A desconsideração da personalidade é instituto jurídico pelo qual é possível responsabilizar os sócios, pessoas naturais, pelas obrigações da pessoa jurídica, superando a separação legal entre o patrimônio do sócio e o patrimônio da sociedade.

Consiste em importante instrumento para garantir eficácia aos direitos postulados em juízo, notadamente em relação àqueles direitos que são objeto de provimentos jurisdicionais que impõem obrigação de pagar quantia certa ao credor.

Além disso, evita que a separação patrimonial entre o sócio e a sociedade seja utilizada como instrumento de fraude ou em favor daqueles que se furtam injustamente ao cumprimento de suas obrigações.

No âmbito trabalhista, tal instituto apresenta especial importância, seja em face da natureza alimentar do crédito respectivo, seja diante das frequentes manobras dos devedores para escapar do cumprimento das obrigações devidas aos trabalhadores.

Com efeito, a recém editada Lei nº 13.784/2019 (Lei da Liberdade Econômica), fruto da conversão da Medida Provisória nº 881/2019, promoveu consideráveis alterações nos dispositivos do Código Civil que regem o instituto.

- _Seção de dados_
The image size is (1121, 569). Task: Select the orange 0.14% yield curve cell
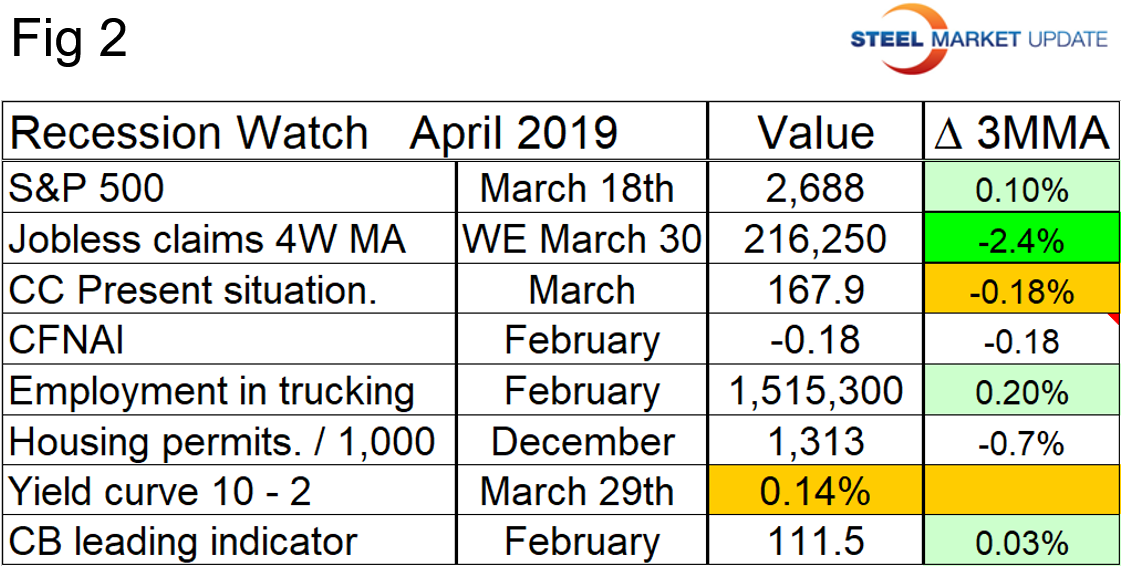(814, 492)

---

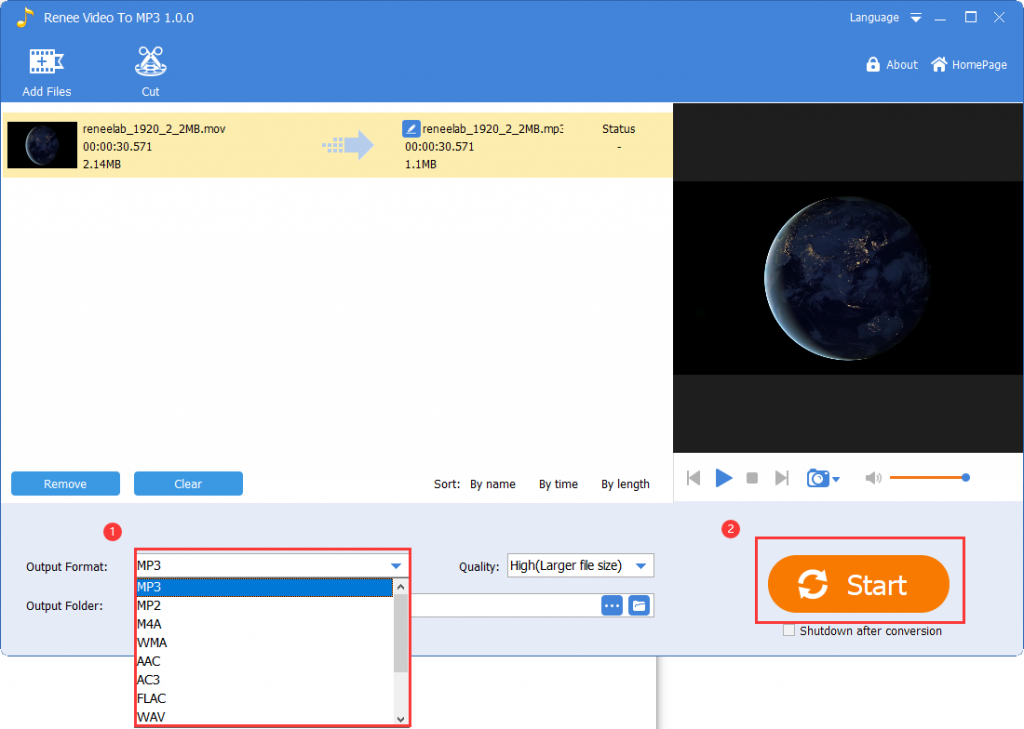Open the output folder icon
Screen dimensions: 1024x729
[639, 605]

- _Sua tarefa_
Reproduza o trecho do texto sobre a desconsideração da personalidade que vai de "Além disso, evita" até "de suas obrigações.", inclusive, trocando "fraude" por "simulação".

- _Resposta final_
Além disso, evita que a separação patrimonial entre o sócio e a sociedade seja utilizada como instrumento de simulação ou em favor daqueles que se furtam injustamente ao cumprimento de suas obrigações.